[proofplan] We compute along the affine path $A_t=A_0+ta$. For each $t\in[0,1]$, let $d_t$ denote the covariant [exterior derivative](/theorems/1525) induced by $A_t$; differentiating the curvature gives $\dot F_t=d_ta$. The $\operatorname{Ad}$-invariance of $P$ converts the exterior derivative of $P(a,F_t,\dots,F_t)$ into the covariant derivative expression $P(d_ta,F_t,\dots,F_t)$, because the terms containing $d_tF_t$ vanish by the Bianchi identity. Thus \begin{align*} \frac{d}{dt}P(F_t)=d\bigl(kP(a,F_t,\dots,F_t)\bigr) \end{align*} and integration over $t\in[0,1]$ gives the transgression formula. [/proofplan]

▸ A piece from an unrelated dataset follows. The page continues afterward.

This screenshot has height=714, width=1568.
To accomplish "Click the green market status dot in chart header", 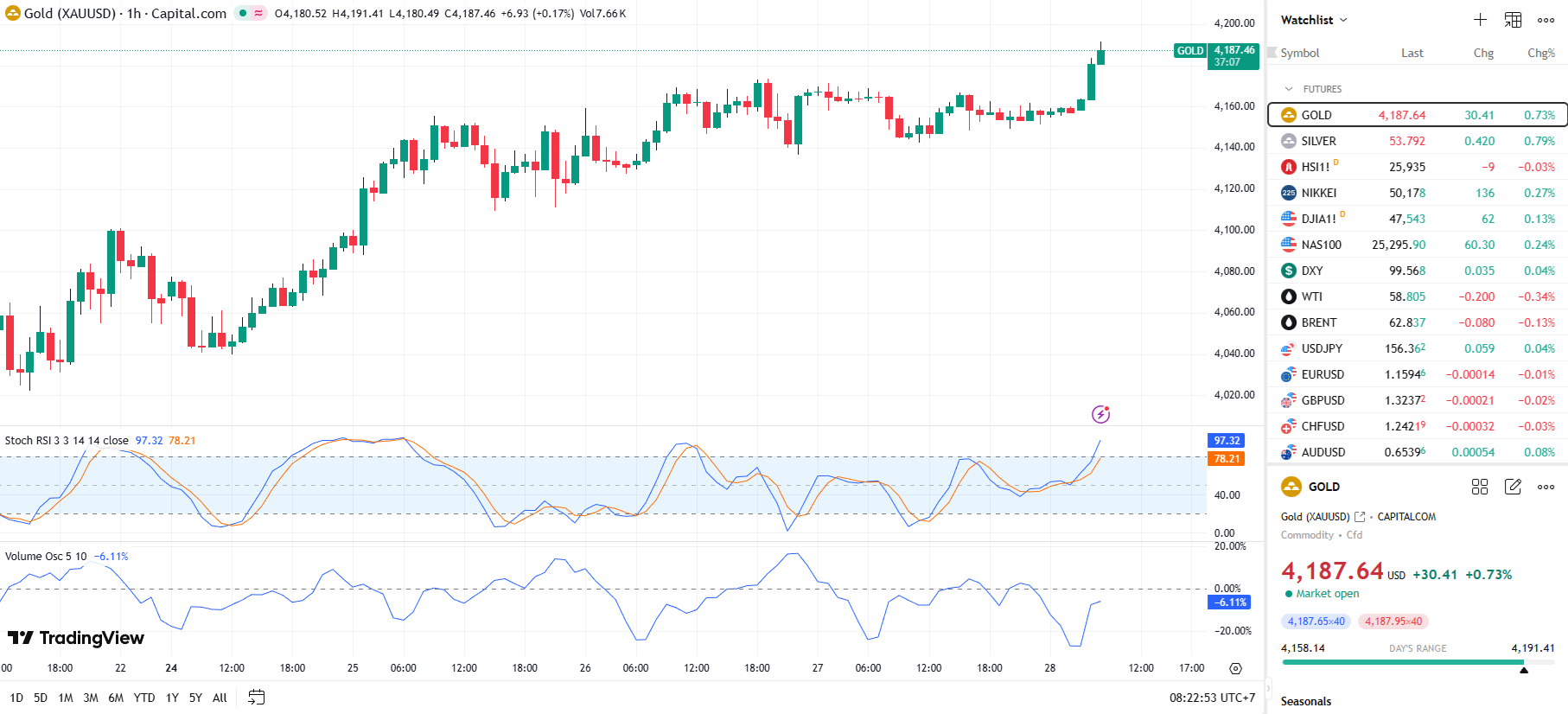I will pyautogui.click(x=243, y=13).
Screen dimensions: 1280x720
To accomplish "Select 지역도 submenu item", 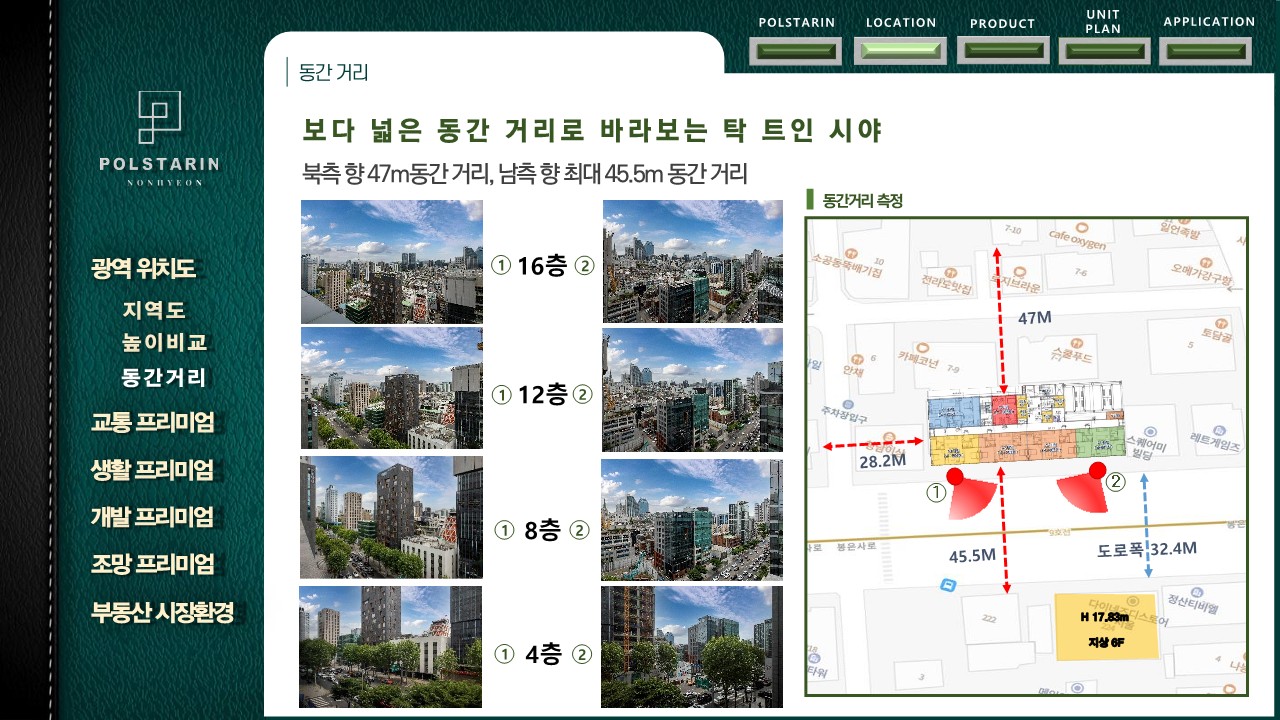I will click(x=154, y=311).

[step:Differentiate the curvature along the affine path] For each $t\in[0,1]$, let \begin{align*} d_t:\Omega^q(M;\operatorname{ad}E)\to\Omega^{q+1}(M;\operatorname{ad}E) \end{align*} denote the covariant exterior derivative induced by the connection $A_t$. We claim that \begin{align*} \frac{dF_t}{dt}=d_ta. \end{align*} This is a local identity, so fix an [open set](/page/Open%20Set) $U\subset M$ over which $E$ is trivialized by a smooth local section \begin{align*} s:U\to E. \end{align*} Let \begin{align*} \omega_t:=s^*A_t\in\Omega^1(U;\mathfrak g), \qquad \alpha:=s^*a\in\Omega^1(U;\mathfrak g), \qquad \Omega_t:=s^*F_t\in\Omega^2(U;\mathfrak g). \end{align*} Then $\omega_t=\omega_0+t\alpha$ and \begin{align*} \Omega_t=d\omega_t+\frac{1}{2}[\omega_t\wedge\omega_t]. \end{align*} Differentiating this expression with respect to $t$ gives \begin{align*} \frac{d\Omega_t}{dt}=d\alpha+[\omega_t\wedge\alpha]. \end{align*} By the local formula for the covariant exterior derivative induced by $\omega_t$, the right-hand side is $(d_ta)|_U$. Hence $\frac{dF_t}{dt}=d_ta$ globally. [/step]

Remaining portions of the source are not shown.